Though he insisted in both speeches that democracy could not be imposed by force, Obama could not have been more adamant about naming and shaming the Arab leaders who he thought had to yield power – Yemen and Libya -- and if their leaders do not stop killing protesters and denying legitimate demands for freedom, less corrupt and more responsive governments, Bahrain, America's long-term ally in the Gulf and home to the Fifth Fleet, and Syria, with whom the administration had been negotiating.
Third, this speech was far tougher on Iran than was the Cairo speech or any of his earlier pronouncements. Gone was the genteel reference to the "Islamic Republic of..." The president just spoke of "Iran," and harshly at that. He denounced Teheran's hypocrisy in endorsing the overthrow of tyrants while killing and repressing its own people. There was no renewed call for "engagement" or "negotiations" as there was in the Cairo speech. Teheran had its chance, and blew it, President Obama seemed to imply.
Finally, his discussion of the Arab-Israeli conflict – not the core of his remarks any more than it is the heart of the instability dogging the region – managed to infuriate almost everyone.
Prime Minister Bibi Netanyahu immediately rejected the president's suggestion that a final resolution of the contract would involve Israel's eventual return to the 1967 borders with land "swaps" to achieve "secure and defensible borders."
But Hamas denounced the speech even more harshly. Sami Abu-Zuhri, the spokesman in Gaza of militant Islamic Hamas, which rejects Israel's right to exist, called the speech a "total failure." "Obama is the one who needs the lesson given his absolute endorsement of Israel's crimes and his refusal to condemn Israel's occupation, he said. "The (Arab) nation does not need a lesson on democracy from Obama." he said, adding that the group would "not recognize the Israeli occupation under any circumstances."
Any speech that Hamas, which is on the U.S. terrorist list, hates that much must have something to recommend it. And indeed it does.
Athough many supporters of Israel are upset that President Obama referred to the 67 borders with unspecified "land swaps" as the base line for borders of future Israeli and a Palestinian state, this was not really new. It was just made explicit for the first time.
Palestinians and Israelis had already negotiated prospective borders for two states along those lines in peace talks held under presidents Clinton and Bush, offers that the Palestinian negotiators, not Israel, ultimately rejected, incidentally. My friend Rob Satloff, the director of the Washington Institute for Near East Policy, complained that Obama's speech "concretizes a move away from four decades of U.S. policy based on U.N. Security Council resolution 242 of November 1967, which has always interpreted calls for an Israeli withdrawal to "secure and recognized" borders as not synonymous with the pre-1967 boundaries." But Obama amended his reference to 1967 borders with land swaps notion by saying that any division of land had to achieve "secure and recognized borders."
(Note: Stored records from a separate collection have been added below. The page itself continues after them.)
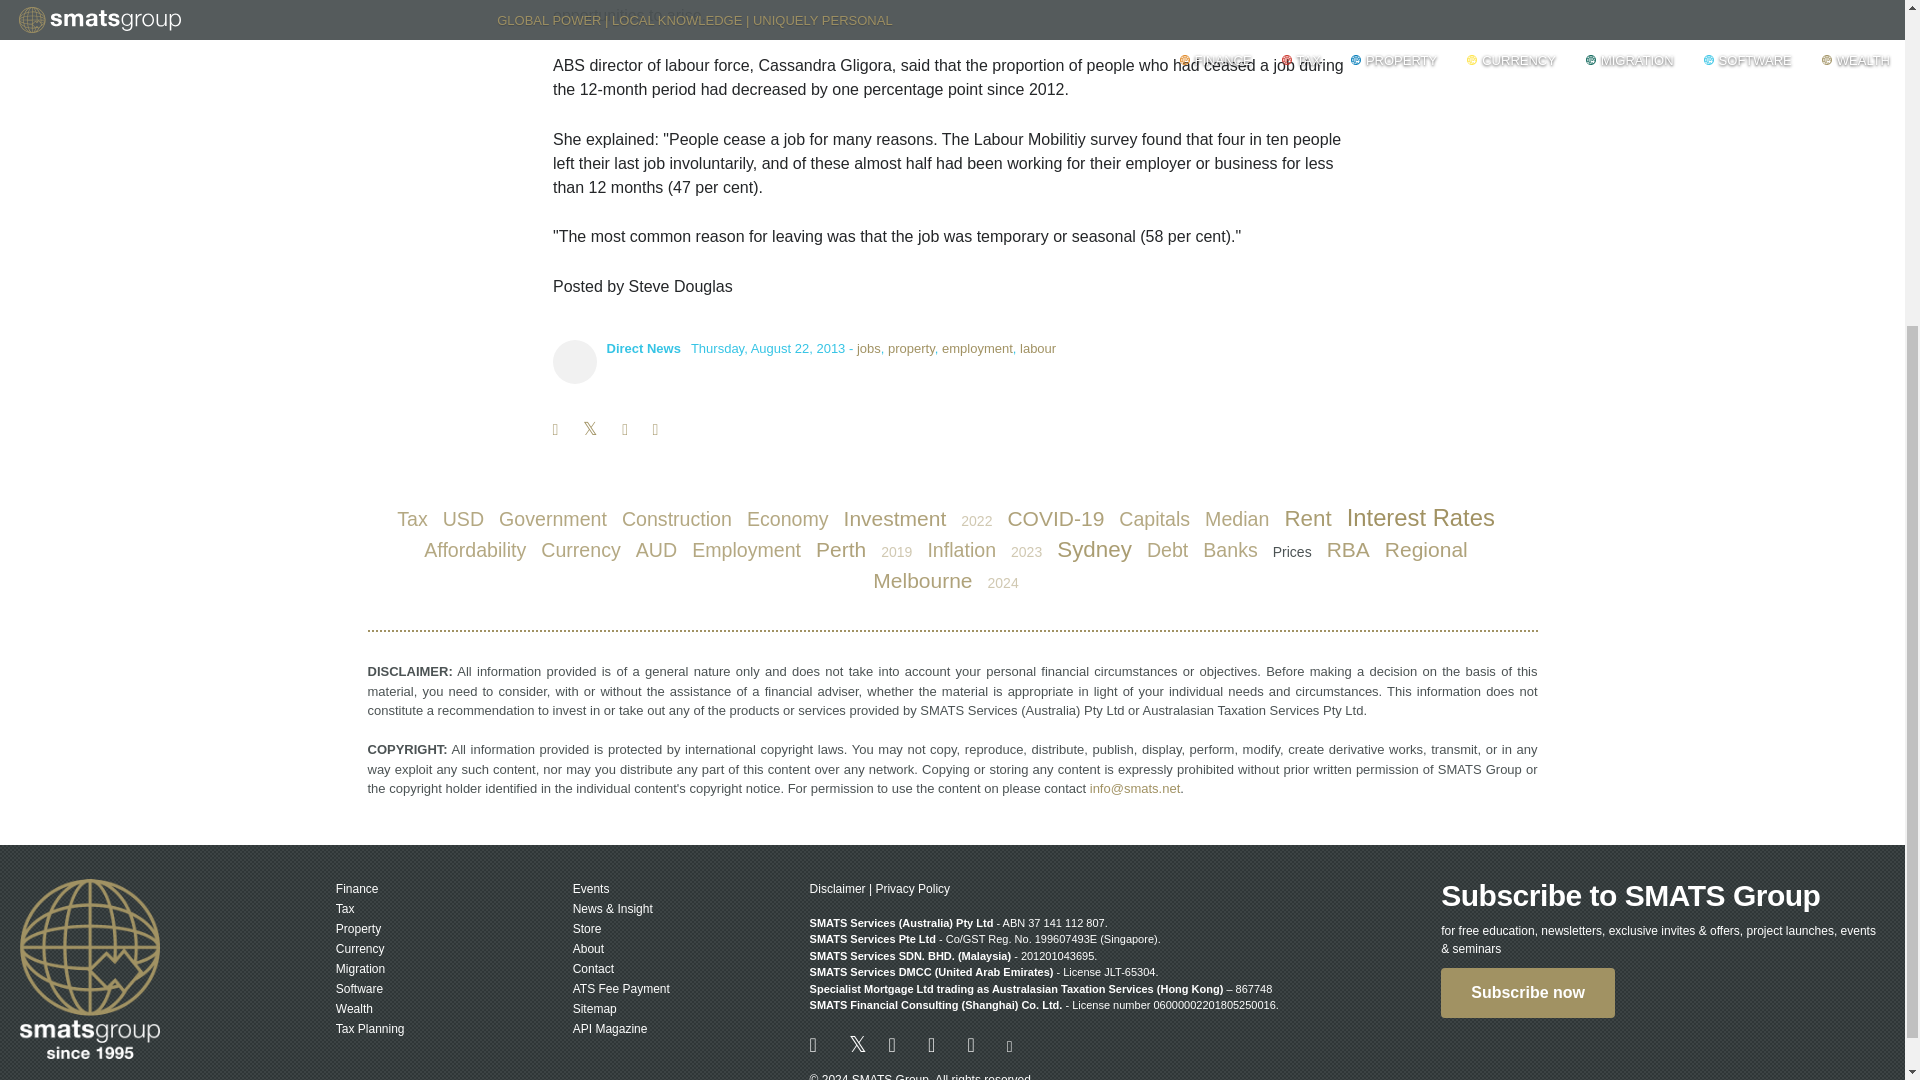  Describe the element at coordinates (676, 519) in the screenshot. I see `Construction` at that location.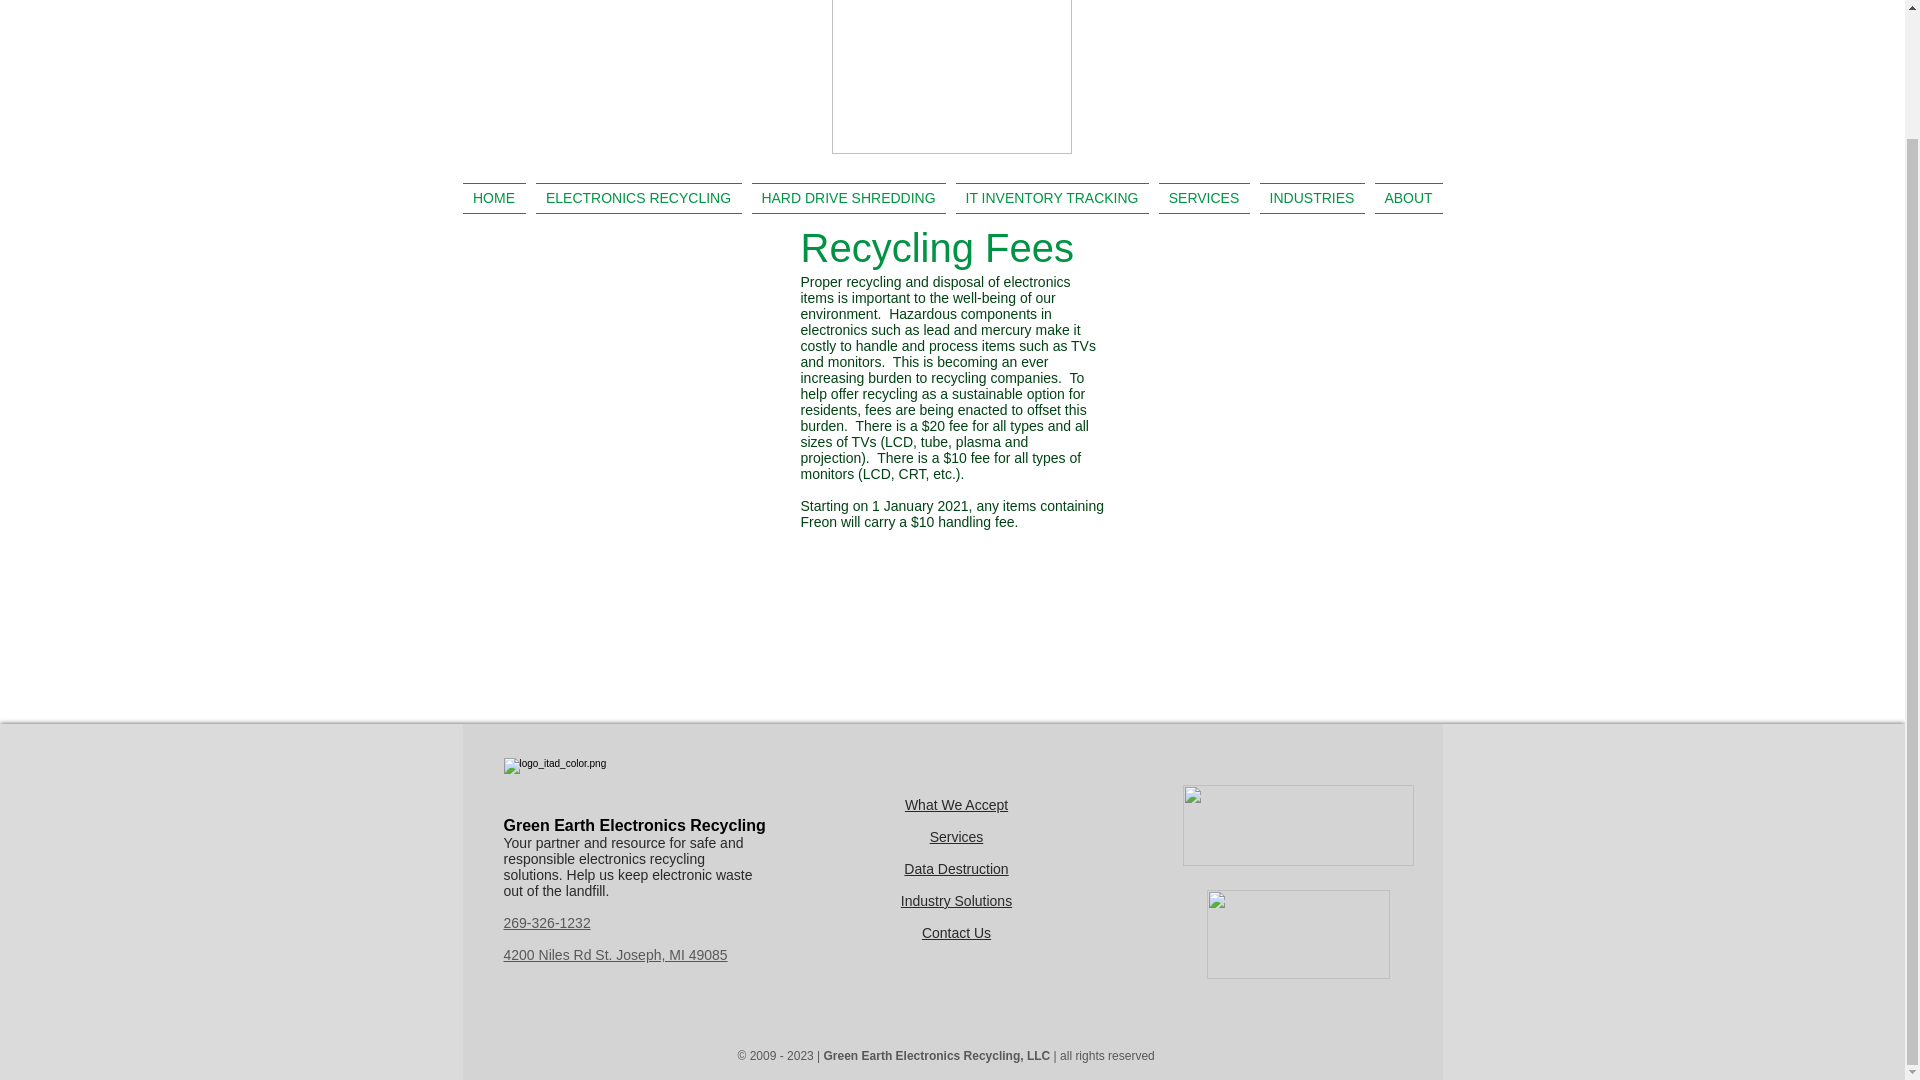 The image size is (1920, 1080). I want to click on IT INVENTORY TRACKING, so click(1052, 198).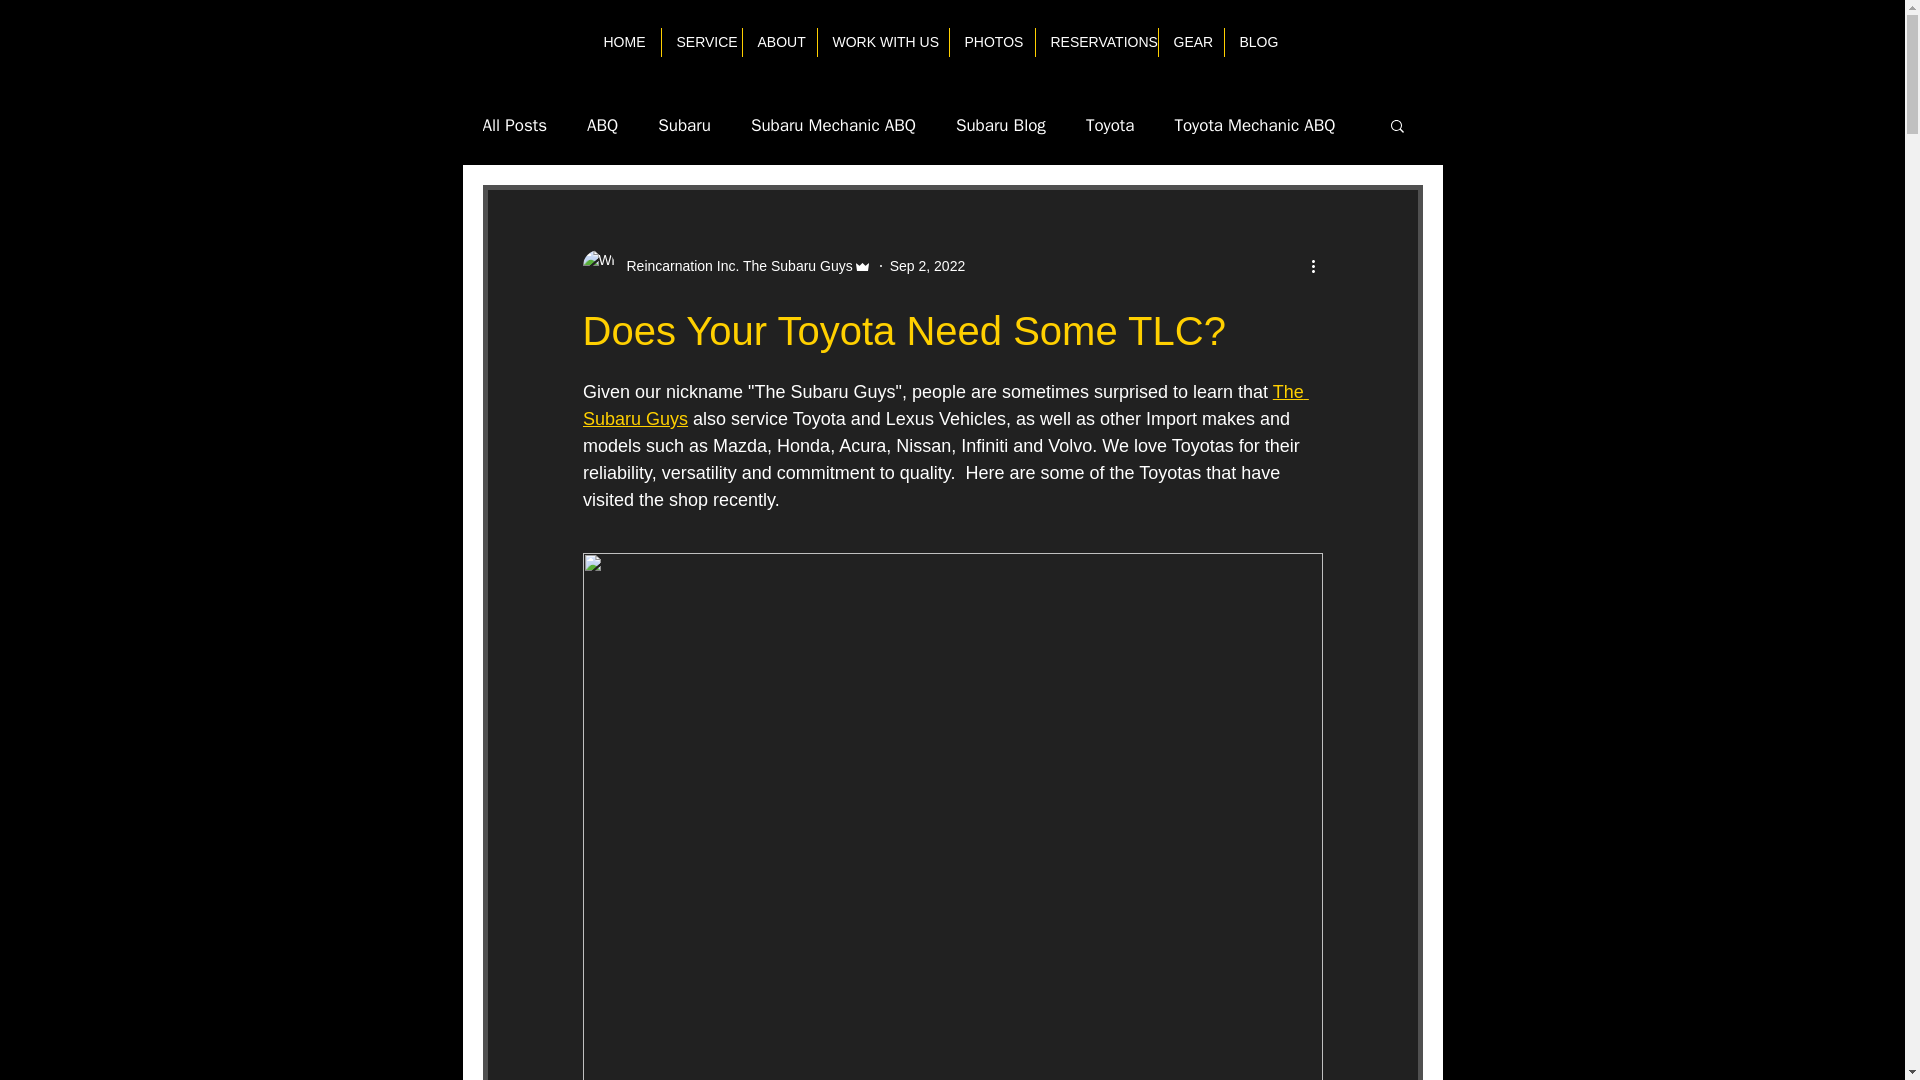 This screenshot has width=1920, height=1080. What do you see at coordinates (928, 266) in the screenshot?
I see `Sep 2, 2022` at bounding box center [928, 266].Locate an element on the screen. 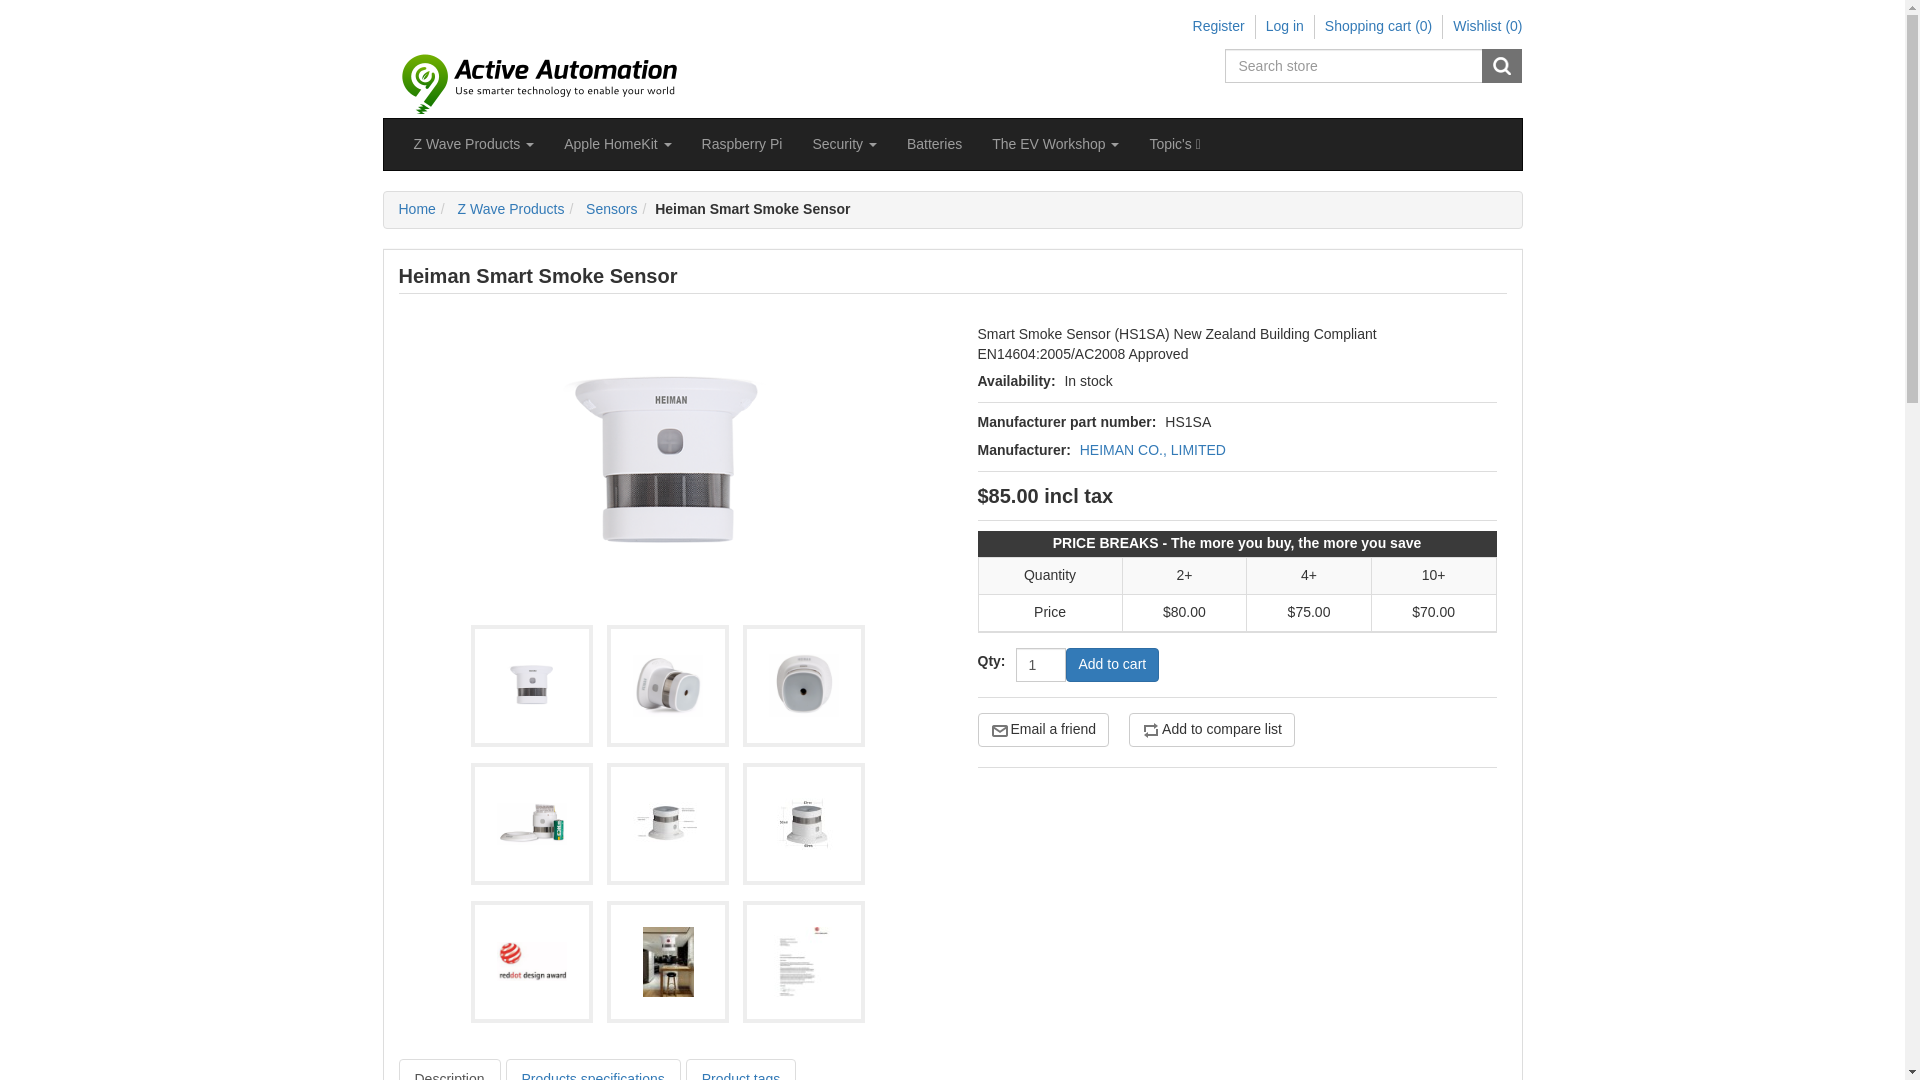  Picture of Heiman Smart Smoke Sensor is located at coordinates (532, 686).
There was much that friends of Israel should like about the speech and the peace process. For instance, President Obama personally endorsed the insistence that the Palestinian state would have to be de-militarized.
He also all-but-dismissed the agreement between the more pragmatic, Palestinian West Bank leadership and militant Hamas as being a non-starter, suggesting that Israel could not be expected to negotiate with a group that rejects its right to exist. Even more encouraging was his portrayal of the Palestinian initiative to ask the United Nations General Assembly to declare a Palestinian state in September a "symbolic" diversion of time and effort and a colossal waste of time.
Perhaps most telling of all was the presence of George Mitchell in the audience at the State Department, not as a Middle East peace negotiator. The fact that Mitchell, who reportedly had earlier urged Obama to highlight settlements as the most important obstacle to peace, resigned just prior to the speech, and that President Obama did not replace him before he delivered what was billed as such a major policy speech suggests that Washington does not expect negotiations between Israelis and Palestinians to begin anytime soon.
Arab-Israeli peace was clearly the caboose of this Middle Eastern train – a car that seems no place close to leaving the station.